I’m working on my first SmartApp and I’m new to Groovy, so this is a neophyte question.
My app associates pairs of virtual switches with physical doors, and rather than create a separate event handler for each individual device, I have, generic handlers that figure out which door or switch is being handled and changes something in the associated door/switch. Here’s an example:
def onHandler(evt)
{
log.debug "Handler caught ON request from virtual Switch: $evt.device"
def map = [
(switch1 ? switch1.id : "") : door1,
(switch2 ? switch2.id : "") : door2,
(switch3 ? switch3.id : "") : door3,
(switch4 ? switch4.id : "") : door4,
]
def d = map.get(evt.device.id, null)
if (d)
{
log.debug "Opening door $d in response to switch ${evt.device}"
d.open()
}
}
I’d like to not need to create the map on each callback, but persist it in the app. Based on a recommendation on another thread, I tried putting it in state. That, unfortunately, quickly caused a crash. I can’t paste the exact error because Live Logging is broken for me right now. It was a rather vague and terse exception, and my guess is that I can’t put device references into state.
The docs say:
You can use state to store strings, numbers, lists, booleans, maps, etc
It’s the etc that I’m wondering about. It also mentions:
State is stored in JSON format; for most data types this works fine, but for more complex object types this may cause issues.

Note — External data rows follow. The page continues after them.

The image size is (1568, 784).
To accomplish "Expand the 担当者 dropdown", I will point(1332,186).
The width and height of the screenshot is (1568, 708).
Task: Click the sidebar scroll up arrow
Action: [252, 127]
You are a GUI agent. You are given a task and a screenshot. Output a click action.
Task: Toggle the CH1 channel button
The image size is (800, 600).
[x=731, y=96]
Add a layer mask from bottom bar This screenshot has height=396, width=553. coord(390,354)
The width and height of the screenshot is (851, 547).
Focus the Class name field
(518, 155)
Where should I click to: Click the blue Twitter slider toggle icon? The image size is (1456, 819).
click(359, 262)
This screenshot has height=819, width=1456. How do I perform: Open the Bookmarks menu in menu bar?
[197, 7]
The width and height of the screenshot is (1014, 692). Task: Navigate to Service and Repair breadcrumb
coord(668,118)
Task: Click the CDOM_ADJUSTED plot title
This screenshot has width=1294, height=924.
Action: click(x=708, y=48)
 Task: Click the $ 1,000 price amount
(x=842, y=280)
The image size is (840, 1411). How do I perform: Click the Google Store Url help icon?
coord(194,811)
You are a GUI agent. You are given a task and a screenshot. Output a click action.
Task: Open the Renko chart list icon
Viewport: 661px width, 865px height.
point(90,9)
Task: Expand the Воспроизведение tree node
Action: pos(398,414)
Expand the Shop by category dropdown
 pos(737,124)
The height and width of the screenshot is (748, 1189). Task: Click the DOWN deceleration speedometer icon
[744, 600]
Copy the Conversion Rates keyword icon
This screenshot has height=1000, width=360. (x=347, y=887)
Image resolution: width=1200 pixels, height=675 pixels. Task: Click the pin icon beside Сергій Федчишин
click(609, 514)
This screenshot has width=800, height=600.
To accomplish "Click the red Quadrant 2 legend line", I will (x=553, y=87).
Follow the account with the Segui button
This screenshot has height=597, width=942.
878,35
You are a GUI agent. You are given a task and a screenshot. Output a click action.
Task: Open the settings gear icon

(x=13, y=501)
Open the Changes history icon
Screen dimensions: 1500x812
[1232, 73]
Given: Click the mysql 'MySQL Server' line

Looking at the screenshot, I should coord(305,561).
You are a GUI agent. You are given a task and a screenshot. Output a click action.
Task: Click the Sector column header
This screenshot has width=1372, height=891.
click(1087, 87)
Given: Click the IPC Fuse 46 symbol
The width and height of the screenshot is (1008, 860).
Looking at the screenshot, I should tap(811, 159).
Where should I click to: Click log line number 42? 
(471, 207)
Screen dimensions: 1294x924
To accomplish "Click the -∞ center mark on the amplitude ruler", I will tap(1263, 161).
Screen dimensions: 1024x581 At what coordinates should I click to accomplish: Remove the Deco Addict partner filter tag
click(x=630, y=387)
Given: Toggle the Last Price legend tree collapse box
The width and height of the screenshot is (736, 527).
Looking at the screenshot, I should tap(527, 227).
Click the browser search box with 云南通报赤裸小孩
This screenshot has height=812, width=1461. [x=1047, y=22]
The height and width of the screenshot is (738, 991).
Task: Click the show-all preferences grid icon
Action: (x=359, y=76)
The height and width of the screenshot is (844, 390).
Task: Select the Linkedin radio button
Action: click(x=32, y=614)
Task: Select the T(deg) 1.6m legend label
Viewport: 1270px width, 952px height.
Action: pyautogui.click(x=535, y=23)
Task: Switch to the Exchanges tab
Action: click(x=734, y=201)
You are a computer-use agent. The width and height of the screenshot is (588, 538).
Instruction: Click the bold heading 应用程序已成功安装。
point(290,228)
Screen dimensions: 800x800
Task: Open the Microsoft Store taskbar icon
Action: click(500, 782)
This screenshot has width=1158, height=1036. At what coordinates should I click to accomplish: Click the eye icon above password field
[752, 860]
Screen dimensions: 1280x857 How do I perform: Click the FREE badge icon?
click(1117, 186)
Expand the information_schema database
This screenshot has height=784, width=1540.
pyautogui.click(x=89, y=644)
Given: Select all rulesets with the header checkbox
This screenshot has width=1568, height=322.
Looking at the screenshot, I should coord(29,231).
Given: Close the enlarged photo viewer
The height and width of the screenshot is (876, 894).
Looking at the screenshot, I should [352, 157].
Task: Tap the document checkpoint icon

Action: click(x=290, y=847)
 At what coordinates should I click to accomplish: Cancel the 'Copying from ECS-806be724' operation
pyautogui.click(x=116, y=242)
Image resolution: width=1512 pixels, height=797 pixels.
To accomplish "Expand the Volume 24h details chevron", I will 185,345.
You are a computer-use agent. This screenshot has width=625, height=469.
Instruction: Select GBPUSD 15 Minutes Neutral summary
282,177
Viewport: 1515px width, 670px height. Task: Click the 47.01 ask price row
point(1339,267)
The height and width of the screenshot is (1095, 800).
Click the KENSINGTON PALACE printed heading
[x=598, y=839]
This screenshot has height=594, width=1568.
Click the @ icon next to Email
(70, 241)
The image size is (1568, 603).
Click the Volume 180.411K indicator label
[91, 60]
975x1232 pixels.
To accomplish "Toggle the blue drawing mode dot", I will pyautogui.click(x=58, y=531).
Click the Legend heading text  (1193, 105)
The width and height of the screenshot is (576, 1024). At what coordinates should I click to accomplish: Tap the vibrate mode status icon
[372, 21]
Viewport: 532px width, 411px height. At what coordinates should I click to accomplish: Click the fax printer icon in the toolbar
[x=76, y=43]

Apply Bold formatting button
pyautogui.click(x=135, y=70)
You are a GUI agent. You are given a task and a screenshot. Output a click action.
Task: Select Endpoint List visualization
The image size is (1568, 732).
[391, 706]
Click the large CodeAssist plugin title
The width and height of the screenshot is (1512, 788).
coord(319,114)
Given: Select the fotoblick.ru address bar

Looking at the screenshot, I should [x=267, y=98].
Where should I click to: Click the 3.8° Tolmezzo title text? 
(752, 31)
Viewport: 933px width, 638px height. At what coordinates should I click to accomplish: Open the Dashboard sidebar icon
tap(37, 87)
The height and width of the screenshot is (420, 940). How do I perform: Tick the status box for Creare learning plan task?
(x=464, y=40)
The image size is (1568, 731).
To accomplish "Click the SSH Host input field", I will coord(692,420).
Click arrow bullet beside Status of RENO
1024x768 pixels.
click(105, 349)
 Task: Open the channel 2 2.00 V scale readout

My guess is that may cause issues means might crash.
So, I can’t store devices into state. The obvious question is, what can I store? Presumably, any POD is fine, such as device IDs. But if I store device IDs, how do I retrieve a device from its ID? It seems like somewhere there should be a map of all devices by ID.
Am I missing something, or am I going about this wrong?